CHENNAI: Indian equities traded with a mixed tone through the mid-morning session on Tuesday (December 2) as the market eased into a phase of consolidation after touching fresh record highs a day earlier. Both the Sensex and Nifty opened on a soft note and remained below their recent peaks, reflecting cautious sentiment and broad profit-taking across heavyweights. The Nifty hovered under the 26,200 mark and the Sensex stayed below 86,000 for most of the session, with investors appearing reluctant to extend aggressive long positions after Monday’s sharp rally.
The early weakness was led largely by banking and financial stocks, which continued to face selling pressure following strong gains in the previous weeks. Key private-sector lenders, including ICICI Bank and HDFC Bank, stayed in the red and dragged the headline indices. Some technology counters also remained subdued as traders booked profits in large-cap IT names. The market’s tone was further influenced by a bearish candle formation on the Nifty’s daily chart, signalling that the index may be entering a short-term consolidation zone after breaching all-time highs. Support for the Nifty was visible around the 26,150–26,000 region, while resistance remained close to Monday’s peak near 26,300.
Despite the overall moderation, there were pockets of strength in defensives and select large-cap names. Stocks such as Asian Paints, NTPC and Bharti Airtel gained through the morning, helping cushion the broader market from deeper declines. PSU banks also showed resilience, with several counters extending their upward momentum and some even approaching fresh 52-week highs. This rotation from financials into defensives and select public-sector plays suggested a momentary shift in market preferences as traders leaned toward relatively stable themes.
The broader backdrop continued to be shaped by strong domestic macro expectations and upbeat medium-term projections from major brokerages. While the immediate trend remains choppy, the structural outlook for India’s equity markets stays positive, supported by sustained economic growth forecasts and improving earnings visibility. Analysts expect the Nifty to maintain an upward bias over the coming quarters, although they stress that stretched valuations in parts of the market could lead to intermittent corrections or sideways phases.

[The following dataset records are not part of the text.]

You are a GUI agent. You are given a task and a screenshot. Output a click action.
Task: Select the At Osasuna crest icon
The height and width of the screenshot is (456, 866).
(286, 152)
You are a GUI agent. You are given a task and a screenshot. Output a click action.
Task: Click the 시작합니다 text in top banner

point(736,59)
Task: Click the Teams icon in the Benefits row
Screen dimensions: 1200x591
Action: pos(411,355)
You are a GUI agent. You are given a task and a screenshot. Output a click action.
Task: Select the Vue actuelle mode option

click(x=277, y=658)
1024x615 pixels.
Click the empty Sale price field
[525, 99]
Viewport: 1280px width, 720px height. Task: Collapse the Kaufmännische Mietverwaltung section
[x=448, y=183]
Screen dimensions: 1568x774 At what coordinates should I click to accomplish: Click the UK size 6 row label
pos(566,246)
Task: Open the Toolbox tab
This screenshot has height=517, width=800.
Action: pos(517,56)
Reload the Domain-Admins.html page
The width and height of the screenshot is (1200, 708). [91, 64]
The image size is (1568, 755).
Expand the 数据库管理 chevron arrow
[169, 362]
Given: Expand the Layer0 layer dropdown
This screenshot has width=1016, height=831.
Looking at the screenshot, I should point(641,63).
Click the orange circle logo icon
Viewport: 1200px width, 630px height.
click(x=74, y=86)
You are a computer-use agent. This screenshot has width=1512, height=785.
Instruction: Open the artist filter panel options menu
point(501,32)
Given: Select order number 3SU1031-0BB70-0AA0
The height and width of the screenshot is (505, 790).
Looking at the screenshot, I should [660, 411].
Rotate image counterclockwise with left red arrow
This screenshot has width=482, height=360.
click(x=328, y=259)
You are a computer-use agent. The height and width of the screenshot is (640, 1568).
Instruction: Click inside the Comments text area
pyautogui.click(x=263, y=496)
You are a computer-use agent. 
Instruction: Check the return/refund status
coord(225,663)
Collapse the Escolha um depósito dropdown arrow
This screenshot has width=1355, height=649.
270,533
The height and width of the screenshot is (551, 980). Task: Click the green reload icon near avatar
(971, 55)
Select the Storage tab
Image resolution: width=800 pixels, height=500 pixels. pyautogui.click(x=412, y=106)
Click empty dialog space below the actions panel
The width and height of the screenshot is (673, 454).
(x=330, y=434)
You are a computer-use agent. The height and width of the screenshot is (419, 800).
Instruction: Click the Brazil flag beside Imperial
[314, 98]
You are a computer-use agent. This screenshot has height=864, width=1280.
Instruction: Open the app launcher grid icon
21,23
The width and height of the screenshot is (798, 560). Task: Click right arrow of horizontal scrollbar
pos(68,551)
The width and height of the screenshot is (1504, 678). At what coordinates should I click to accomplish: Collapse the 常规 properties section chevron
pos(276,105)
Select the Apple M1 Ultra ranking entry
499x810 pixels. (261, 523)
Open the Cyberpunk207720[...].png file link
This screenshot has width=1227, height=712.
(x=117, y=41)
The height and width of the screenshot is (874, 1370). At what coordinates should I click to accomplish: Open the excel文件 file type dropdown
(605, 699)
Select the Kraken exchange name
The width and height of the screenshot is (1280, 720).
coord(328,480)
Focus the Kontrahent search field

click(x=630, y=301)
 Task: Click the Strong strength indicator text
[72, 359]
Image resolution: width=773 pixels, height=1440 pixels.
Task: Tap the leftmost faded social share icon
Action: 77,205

For traders, the intraday setup pointed to a range-bound market with swift swings on either side, making disciplined entries essential. Investors with a longer horizon continued to take a selective approach, focusing on quality names in consumer, utilities, infrastructure and broader defensives, while staying cautious on segments that show signs of overvaluation. By mid-session, the mood across Dalal Street settled into a steady but watchful phase, reflecting both the strength of underlying fundamentals and the natural pause that follows a record-making rally.